By nature, handguns play right into the unpredictable, transitory passions of human beings. Too many people are dead or in prison because a handgun was too convenient in a moment when their emotions got the best of them.

So much FUD in two relatively short sentences. Where to start? Let’s go with the phrase “unpredictable, transitory passions” . . .

Are human “passions” (i.e. emotions) unpredictable? Are we fundamentally unstable: powder kegs of repressed emotions just waiting to explode into a murderous frenzy? Are we all capable of hitting an emotional wall, saying “f this,” reaching for a gun and taking innocent life?

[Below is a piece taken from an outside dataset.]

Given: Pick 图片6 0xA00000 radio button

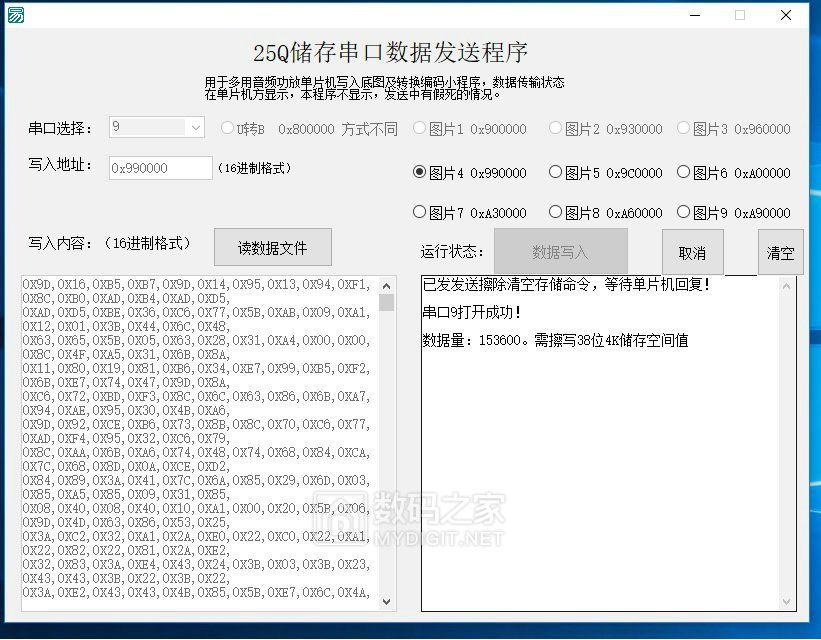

Obviously not. While homo sapiens have a natural fascination with violent events, our species’ success depends on our emotional stability and behavioral predictability. If all humans were hard wired for hair-trigger homicidal fury we could never cooperate enough to get anything done.

More to the point . . .

Even if you consider every one of America’s 9,146 firearms-related homicides (2009)  “crimes of passion”—a patently ridiculous idea given the prevalence of murderous gang-bangers—that’s such a small percentage of the U.S. population that it’s statistically irrelevant.

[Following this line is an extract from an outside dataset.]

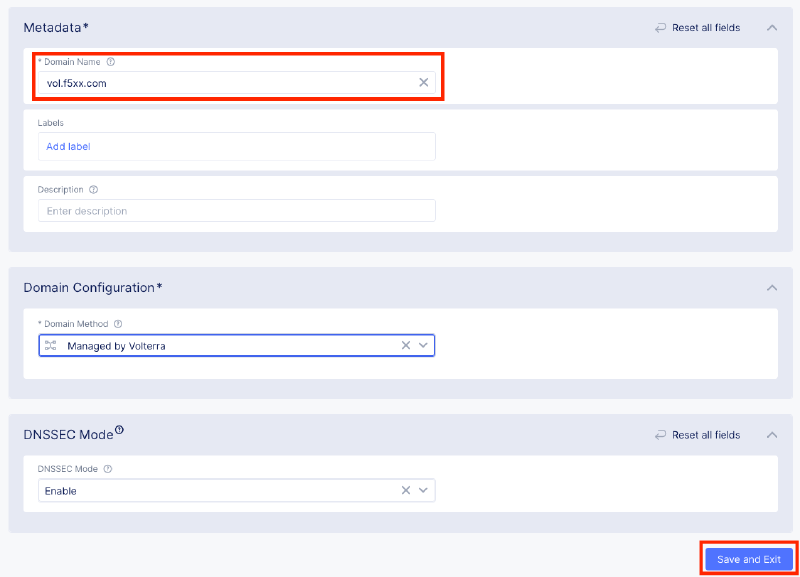Collapse the Domain Configuration section
The width and height of the screenshot is (800, 577).
(771, 288)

If Mr. Strunsky wants to add 17k annual firearms-related suicides to that calculation (2005), as gun control advocates are wont to do, well, that’s another entirely dubious supposition. As international suicide rates prove, access to a handgun is not a determinative factor.

Anyway, let’s call it 30k “passion-related” firearms deaths per year.

Which still leaves at least 100 million American gun owners who didn’t/don’t/won’t wig out and shoot anyone without legal cause. I call that a definitive win for the idea that the U.S. gun owners are emotionally stable enough to not shoot someone in a fit of rage, jealousy or any other “transitory passion.”

To prevent his readers from seeing his assertion in its proper context, Strunsky qualifies his assertion with “Too many people are dead or in prison because a handgun was too convenient in a moment when their emotions got the best of them.” [emphasis added]

How many is “too many”? Are we in the rhetorical  realm of “if one life is saved it’s worth it”? If so, Burke would do well to read-up on his John Lott and note that gun control laws which reduce the number of not nutso gun owners increase crime levels (e.g. Chicago). One life saved may not be worth it.

While we’re at it, I wonder if Mr. Burke would like to define “too convenient.” I don’t think he’s judging relative convenience—as in on-the-body carry versus a firearm locked-up in a safe. I reckon “too convenient” is Burke’s euphemism for any access to a gun at all, ever.

Bottom line: Burke believes that ALL of us are potentially murderous. Therefore one cannot help but conclude that the true crime writer (true story) would prefer that NONE of us to have “convenient” access to a firearm. Even if he won’t admit it to his readers or, indeed, himself.

Which brings me to my main point . . .

Gun control advocates like Burke are afraid of people. More specifically, they’re afraid of people with guns. Whether it’s projection or paranoia, they believe that if someone’s got a gun, human nature makes that person a potential murderer. Strike that. Extra-special easily murderous.

Never mind that people are potentially murderous without a gun. They could snap and take innocent life with a knife, fireplace poker, baseball bat, car, can of gas or their bare hands.

Literally, never mind. Gun control advocates want to live in complete denial. They want to restrict (i.e., ban) civilian firearms so they can forget about the possibility of a lethal attack.

Gun control advocates like Burke are blind to reality: the horror and misery gun control causes for billions of people around the world. The genocide it enables. If that kind of denial isn’t considered a mental illness, it bloody well should be.